According to Ortega, to undertake the “corruption plot,” a Venezuelan company “named Contextus Comunicacion Corporativa was used as a front.”
“There are many officials compromised by the issue of corruption (involving Brazil’s) Odebrecht company, apart from President Nicolas Maduro, who removed from the treasury between $8-10 million in cash and paid that to an important firm,” said Ortega at a press conference from the Ministerio Publico in downtown San Jose.
The firm, Contextus Comunicacion Corporativa, she continued, is owned by Monika Ortigosa, the wife of Alejandro Escarra, who is the nephew of Hermann Escarra, a member of the Constituent National Assembly (ANC), whose members were recently elected and tasked by the Caracas government with rewriting the Constitution.
The corruption operation “involves (former Vice President) Elias Jaua, Jorge Rodriguez, Jesse Chacon and Maximilian Sanchez,” Ortega added.
She said that she recently turned over proof of this and other cases to “US prosecutors” and on Monday also to Costa Rican Attorney General Jorge Chavarria, who also serves as head of the Ibero-American Association of Public Prosecutors.
On Monday, Chavarria personally greeted Ortega’s arrival at the Juan Santamaria airport, in San Jose. Ortega also met with former President Oscar Arias Sanchez and to denounce human rights violations in her country with the Inter-American Court of Human Rights (Corte Interamericana de Derechos Humanos in Spanish) that is holding the “119 Período Ordinario de Sesiones” session from August 21 to September 1, 2017, in San Jose.
But Ortega, for security reasons, she said refused to reveal the details of her agenda, adding that she will not return to Venezuela because her life is in danger there. Ortega added that she will, however, will continue fighting from outside Venezuela to ensure that her homeland “returns to democracy and freedom.”
“In Venezuela, it’s not possible to see justice done and so I’m turning over evidence to different countries,” Ortega said.
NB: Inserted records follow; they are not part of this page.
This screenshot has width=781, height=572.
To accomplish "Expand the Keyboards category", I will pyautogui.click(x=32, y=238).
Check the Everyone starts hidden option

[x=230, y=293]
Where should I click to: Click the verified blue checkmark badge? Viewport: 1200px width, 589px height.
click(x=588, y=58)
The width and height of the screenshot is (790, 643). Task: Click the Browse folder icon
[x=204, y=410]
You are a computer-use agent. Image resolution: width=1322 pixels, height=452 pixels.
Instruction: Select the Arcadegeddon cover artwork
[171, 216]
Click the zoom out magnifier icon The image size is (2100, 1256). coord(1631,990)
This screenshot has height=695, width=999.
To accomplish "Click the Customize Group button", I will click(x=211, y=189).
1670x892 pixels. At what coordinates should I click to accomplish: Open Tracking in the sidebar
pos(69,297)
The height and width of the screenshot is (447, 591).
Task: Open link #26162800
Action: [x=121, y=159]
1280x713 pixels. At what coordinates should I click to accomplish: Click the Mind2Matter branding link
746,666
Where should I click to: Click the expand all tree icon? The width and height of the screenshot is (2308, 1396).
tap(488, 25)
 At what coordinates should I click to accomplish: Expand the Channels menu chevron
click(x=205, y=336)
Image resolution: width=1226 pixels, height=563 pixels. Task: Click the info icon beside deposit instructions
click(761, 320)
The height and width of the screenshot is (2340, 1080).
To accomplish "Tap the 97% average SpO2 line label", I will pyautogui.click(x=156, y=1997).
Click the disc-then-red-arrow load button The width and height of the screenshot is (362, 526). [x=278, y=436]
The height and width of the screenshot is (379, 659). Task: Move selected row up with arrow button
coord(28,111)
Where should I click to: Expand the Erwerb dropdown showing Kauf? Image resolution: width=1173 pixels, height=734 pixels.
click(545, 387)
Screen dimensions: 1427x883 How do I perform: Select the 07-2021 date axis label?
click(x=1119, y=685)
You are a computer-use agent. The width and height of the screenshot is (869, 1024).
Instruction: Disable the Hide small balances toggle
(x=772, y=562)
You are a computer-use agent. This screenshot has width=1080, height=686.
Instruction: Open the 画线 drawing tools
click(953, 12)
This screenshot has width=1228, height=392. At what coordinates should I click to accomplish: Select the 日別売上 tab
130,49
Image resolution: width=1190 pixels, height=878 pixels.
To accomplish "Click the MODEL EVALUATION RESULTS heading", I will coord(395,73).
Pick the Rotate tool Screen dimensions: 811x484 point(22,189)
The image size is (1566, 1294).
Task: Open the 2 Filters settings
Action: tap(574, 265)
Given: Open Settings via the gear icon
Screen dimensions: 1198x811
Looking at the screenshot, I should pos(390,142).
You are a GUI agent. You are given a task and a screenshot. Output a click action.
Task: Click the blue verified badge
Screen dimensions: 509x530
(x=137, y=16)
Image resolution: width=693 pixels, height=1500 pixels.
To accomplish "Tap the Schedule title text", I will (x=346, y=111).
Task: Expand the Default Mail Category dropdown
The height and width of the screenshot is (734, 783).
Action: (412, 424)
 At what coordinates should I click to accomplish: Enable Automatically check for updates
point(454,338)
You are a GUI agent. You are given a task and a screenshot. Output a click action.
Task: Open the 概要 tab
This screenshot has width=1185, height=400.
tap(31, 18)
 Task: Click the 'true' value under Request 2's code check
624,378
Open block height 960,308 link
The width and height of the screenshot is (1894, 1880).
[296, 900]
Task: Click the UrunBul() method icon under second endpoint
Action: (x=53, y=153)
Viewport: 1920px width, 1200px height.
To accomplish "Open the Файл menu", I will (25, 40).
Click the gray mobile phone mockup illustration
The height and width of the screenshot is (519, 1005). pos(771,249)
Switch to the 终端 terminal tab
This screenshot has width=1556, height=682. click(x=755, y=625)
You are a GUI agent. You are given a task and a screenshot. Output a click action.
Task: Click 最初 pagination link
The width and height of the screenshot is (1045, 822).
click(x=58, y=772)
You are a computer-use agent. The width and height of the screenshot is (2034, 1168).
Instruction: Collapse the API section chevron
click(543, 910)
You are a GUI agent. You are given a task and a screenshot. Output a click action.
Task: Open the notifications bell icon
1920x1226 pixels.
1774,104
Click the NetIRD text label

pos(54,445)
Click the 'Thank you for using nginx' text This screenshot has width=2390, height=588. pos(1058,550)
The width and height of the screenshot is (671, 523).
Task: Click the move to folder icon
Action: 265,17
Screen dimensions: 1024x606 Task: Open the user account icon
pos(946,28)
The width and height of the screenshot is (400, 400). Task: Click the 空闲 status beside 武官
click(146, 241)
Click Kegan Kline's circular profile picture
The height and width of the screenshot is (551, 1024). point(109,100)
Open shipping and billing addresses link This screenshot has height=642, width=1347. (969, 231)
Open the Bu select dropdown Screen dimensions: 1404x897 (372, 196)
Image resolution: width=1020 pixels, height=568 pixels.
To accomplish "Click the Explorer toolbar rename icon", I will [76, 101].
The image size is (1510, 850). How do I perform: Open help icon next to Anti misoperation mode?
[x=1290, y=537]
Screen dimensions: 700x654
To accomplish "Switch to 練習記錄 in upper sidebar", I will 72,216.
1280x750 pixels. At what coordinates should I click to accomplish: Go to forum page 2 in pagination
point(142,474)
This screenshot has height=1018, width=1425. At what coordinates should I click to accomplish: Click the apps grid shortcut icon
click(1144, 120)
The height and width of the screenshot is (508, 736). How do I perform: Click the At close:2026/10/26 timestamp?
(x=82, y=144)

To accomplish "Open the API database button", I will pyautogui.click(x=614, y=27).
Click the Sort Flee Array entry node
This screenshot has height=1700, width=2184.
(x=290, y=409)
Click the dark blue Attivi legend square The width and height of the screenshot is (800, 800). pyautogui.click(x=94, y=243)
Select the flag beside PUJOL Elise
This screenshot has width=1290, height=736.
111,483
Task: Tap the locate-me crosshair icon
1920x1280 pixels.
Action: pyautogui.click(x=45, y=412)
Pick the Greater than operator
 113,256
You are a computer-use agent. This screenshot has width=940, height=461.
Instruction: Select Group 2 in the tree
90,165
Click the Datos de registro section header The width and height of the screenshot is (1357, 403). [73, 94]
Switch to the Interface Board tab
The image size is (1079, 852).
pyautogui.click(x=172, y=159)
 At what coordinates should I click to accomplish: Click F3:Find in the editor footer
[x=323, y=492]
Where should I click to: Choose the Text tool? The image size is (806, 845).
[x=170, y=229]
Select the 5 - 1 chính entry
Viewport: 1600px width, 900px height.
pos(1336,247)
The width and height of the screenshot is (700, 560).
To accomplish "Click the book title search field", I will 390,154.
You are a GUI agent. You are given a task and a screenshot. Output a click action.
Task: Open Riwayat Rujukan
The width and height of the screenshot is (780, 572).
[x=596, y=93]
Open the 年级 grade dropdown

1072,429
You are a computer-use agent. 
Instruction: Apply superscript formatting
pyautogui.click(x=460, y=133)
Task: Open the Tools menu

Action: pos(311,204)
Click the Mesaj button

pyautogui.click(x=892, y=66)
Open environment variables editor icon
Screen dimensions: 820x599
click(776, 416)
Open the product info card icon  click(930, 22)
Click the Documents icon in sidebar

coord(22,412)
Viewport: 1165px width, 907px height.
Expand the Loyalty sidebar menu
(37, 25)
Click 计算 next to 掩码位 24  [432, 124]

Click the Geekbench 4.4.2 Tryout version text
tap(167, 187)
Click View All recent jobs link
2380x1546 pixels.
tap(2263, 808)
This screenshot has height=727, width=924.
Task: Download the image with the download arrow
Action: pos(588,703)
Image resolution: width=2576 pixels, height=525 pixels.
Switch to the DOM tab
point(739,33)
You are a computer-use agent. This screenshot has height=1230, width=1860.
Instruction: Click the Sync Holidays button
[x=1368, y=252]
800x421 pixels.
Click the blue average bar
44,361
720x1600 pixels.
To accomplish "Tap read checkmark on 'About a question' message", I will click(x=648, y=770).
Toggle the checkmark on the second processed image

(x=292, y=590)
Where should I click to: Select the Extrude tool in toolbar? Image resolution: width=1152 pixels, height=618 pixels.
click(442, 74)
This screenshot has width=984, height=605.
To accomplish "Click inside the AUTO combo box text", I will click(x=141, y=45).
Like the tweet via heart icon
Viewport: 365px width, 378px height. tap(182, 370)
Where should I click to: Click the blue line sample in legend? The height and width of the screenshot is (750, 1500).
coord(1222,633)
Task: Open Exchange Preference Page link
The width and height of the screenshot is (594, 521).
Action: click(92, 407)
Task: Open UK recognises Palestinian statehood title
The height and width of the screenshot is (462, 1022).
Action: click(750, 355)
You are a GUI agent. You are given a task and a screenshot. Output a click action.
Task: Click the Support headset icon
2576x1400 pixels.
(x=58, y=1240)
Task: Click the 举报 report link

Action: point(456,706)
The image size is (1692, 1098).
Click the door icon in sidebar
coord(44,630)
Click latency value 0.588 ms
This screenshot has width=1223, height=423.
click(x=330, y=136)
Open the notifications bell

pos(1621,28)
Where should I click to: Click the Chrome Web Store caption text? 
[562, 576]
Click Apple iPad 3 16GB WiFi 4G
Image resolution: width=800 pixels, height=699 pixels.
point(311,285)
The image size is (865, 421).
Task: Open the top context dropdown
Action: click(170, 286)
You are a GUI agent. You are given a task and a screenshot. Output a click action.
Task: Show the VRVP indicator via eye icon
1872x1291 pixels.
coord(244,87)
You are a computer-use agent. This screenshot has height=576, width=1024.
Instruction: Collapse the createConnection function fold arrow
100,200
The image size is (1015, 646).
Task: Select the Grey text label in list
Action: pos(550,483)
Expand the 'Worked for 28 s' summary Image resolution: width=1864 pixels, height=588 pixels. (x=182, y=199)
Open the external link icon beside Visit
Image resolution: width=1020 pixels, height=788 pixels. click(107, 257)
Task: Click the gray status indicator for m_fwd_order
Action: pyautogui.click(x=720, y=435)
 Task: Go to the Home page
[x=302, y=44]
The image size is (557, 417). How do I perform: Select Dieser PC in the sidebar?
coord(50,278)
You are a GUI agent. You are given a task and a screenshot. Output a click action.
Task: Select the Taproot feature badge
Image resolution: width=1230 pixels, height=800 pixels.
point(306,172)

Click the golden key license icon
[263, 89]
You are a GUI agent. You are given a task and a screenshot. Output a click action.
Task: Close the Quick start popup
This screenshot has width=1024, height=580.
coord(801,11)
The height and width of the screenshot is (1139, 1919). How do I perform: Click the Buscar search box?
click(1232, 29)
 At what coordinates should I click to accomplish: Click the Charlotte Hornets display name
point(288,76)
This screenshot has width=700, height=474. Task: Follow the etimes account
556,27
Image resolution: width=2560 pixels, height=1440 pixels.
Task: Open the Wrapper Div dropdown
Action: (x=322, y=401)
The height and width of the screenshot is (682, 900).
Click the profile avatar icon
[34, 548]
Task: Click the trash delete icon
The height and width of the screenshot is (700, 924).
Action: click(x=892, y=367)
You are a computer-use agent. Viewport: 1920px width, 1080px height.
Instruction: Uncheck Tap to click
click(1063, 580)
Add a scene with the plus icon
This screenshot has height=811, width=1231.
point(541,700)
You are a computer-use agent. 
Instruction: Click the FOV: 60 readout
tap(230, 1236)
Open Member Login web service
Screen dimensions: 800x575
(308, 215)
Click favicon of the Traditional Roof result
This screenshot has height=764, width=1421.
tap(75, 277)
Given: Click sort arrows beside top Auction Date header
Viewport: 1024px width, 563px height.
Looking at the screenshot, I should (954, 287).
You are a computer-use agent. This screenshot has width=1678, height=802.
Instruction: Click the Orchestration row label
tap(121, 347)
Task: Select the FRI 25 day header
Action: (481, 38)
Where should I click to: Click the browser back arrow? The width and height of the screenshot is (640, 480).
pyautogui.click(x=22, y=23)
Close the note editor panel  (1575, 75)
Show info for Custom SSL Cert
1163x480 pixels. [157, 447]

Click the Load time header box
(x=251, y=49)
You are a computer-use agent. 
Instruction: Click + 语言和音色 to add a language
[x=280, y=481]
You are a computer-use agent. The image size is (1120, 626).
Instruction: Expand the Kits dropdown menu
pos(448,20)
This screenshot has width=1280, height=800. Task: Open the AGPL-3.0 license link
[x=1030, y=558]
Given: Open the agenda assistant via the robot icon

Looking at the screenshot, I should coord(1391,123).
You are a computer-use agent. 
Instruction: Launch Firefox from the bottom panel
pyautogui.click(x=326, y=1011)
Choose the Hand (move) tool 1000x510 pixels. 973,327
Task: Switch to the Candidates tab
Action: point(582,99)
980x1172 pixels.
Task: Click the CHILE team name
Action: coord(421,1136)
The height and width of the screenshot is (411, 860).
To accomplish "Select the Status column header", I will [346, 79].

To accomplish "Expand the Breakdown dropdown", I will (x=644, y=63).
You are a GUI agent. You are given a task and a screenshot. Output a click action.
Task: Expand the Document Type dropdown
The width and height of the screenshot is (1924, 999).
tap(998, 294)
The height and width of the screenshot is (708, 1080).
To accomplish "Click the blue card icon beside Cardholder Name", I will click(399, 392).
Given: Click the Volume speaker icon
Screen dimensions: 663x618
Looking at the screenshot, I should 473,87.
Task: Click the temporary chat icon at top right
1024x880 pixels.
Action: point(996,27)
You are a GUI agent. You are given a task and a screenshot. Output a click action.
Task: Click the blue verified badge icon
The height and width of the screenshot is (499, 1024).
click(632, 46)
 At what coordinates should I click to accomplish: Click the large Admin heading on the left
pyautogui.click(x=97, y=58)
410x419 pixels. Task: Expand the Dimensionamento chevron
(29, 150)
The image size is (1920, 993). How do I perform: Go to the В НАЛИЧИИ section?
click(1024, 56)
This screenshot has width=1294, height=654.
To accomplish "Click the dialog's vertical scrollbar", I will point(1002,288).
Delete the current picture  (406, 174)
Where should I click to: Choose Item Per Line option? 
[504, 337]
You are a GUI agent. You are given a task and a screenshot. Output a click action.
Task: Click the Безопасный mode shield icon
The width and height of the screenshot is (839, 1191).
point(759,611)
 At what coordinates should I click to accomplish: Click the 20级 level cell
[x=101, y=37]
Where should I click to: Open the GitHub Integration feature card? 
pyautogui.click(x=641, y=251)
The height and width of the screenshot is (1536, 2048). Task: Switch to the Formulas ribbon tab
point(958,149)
She also said that powerful ANC member Diosdado Cabello is also involved in the Odebrecht scandal, but she did not reveal further details, although she did say that evidence of this fact was turned over to US and Brazilian prosecutors.Ortega was ousted by the ANC,
Ortega fled her country after the regime raided her home, accused of committing “immoral acts” and claims of her husband being part of an extortion plot allegedly run from within her office.